━━━━━ SOURCE MATERIAL ━━━━━

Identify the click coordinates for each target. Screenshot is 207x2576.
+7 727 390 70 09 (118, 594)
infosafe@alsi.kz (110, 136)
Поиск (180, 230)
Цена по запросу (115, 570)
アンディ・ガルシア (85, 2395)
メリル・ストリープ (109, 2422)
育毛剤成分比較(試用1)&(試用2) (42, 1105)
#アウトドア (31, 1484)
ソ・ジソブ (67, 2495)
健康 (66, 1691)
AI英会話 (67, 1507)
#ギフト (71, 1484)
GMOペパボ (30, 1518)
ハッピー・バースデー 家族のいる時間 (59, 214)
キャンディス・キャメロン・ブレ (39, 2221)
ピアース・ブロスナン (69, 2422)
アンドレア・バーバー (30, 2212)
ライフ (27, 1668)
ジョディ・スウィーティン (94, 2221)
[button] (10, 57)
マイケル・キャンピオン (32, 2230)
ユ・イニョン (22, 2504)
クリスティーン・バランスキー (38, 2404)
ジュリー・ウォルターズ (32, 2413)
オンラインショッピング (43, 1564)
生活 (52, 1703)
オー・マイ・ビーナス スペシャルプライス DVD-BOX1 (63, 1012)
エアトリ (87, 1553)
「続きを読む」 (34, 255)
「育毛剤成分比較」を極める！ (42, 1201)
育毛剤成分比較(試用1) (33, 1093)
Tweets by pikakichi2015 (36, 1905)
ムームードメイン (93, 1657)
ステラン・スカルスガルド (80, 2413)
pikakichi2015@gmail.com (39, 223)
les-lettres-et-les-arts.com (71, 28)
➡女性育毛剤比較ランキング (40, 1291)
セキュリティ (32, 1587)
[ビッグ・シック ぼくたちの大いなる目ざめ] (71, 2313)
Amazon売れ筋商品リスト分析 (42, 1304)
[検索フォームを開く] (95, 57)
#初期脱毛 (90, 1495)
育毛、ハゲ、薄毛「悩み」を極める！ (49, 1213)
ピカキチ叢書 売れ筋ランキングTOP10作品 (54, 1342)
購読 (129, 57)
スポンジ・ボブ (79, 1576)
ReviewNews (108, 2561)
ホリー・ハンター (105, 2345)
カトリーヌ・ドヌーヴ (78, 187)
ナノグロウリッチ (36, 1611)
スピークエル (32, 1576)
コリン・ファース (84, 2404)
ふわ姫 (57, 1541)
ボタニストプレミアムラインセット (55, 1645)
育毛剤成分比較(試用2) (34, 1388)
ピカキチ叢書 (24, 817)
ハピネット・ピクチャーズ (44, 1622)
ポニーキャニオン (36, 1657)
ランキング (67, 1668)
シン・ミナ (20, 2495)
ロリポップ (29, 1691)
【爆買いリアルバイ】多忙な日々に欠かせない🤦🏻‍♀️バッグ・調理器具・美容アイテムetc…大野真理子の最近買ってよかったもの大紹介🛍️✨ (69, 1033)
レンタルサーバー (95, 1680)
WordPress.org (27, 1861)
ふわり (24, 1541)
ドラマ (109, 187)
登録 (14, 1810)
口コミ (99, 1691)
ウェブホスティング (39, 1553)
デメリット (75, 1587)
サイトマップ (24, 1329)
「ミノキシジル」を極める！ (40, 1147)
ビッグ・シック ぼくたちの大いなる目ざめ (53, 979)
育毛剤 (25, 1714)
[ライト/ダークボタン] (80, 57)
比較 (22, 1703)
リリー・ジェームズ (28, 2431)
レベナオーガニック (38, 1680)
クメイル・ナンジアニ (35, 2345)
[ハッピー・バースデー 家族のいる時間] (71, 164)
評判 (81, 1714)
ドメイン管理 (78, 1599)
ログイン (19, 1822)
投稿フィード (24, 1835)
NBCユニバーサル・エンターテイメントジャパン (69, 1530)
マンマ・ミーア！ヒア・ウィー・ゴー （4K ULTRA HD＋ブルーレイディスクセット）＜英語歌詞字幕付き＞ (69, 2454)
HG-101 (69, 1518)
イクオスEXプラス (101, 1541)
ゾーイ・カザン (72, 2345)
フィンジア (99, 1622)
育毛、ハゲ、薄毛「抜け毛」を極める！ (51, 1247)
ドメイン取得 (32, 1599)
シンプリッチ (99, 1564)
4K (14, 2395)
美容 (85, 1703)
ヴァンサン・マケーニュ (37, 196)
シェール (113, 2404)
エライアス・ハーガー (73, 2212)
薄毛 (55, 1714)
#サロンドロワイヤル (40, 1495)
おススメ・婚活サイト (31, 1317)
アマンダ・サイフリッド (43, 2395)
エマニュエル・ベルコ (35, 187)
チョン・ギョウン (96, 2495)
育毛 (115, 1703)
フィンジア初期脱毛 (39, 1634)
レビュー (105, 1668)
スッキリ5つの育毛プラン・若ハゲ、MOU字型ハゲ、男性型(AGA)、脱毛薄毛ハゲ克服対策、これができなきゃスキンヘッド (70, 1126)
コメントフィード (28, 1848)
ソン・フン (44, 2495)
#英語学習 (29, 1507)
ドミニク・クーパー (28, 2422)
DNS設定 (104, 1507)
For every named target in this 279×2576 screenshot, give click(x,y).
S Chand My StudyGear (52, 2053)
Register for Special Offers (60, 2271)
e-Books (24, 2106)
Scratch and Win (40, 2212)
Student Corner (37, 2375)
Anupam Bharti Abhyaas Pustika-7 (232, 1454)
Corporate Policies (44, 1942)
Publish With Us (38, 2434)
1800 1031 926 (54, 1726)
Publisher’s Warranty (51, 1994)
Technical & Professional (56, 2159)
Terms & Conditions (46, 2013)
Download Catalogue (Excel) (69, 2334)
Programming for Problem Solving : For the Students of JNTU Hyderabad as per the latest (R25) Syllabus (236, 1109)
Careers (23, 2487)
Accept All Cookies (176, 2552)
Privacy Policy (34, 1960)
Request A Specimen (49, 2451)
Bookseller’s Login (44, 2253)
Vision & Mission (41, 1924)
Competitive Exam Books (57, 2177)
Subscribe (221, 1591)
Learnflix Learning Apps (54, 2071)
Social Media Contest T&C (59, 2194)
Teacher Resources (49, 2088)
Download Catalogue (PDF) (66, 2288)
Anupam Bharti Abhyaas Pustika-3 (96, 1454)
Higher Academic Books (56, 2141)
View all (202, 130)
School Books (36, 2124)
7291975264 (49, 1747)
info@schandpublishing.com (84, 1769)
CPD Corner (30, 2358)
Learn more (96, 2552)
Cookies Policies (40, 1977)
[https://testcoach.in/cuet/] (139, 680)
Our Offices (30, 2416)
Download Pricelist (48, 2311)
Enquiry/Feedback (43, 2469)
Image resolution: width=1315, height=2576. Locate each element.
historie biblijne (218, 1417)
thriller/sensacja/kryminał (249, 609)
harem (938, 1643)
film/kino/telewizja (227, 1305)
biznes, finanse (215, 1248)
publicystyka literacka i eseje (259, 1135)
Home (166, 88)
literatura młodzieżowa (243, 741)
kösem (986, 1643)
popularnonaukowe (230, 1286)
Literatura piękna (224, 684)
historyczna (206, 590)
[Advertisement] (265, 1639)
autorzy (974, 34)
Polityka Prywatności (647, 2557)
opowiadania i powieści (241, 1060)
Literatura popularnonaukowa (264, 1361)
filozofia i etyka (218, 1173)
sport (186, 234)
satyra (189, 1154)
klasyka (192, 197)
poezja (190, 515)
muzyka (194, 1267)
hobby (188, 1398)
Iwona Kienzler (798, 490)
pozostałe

━━━━━

> WORK ITEM: Give back exactly the lines from the first line of the records through the line holding "ジョディ・スウィーティン (94, 2221)", including both of those lines and leaving out all others.

> OUTPUT FOR THIS TASK:
Identify the click coordinates for each target. Screenshot is 207x2576.
+7 727 390 70 09 (118, 594)
infosafe@alsi.kz (110, 136)
Поиск (180, 230)
Цена по запросу (115, 570)
アンディ・ガルシア (85, 2395)
メリル・ストリープ (109, 2422)
育毛剤成分比較(試用1)&(試用2) (42, 1105)
#アウトドア (31, 1484)
ソ・ジソブ (67, 2495)
健康 (66, 1691)
AI英会話 (67, 1507)
#ギフト (71, 1484)
GMOペパボ (30, 1518)
ハッピー・バースデー 家族のいる時間 (59, 214)
キャンディス・キャメロン・ブレ (39, 2221)
ピアース・ブロスナン (69, 2422)
アンドレア・バーバー (30, 2212)
ライフ (27, 1668)
ジョディ・スウィーティン (94, 2221)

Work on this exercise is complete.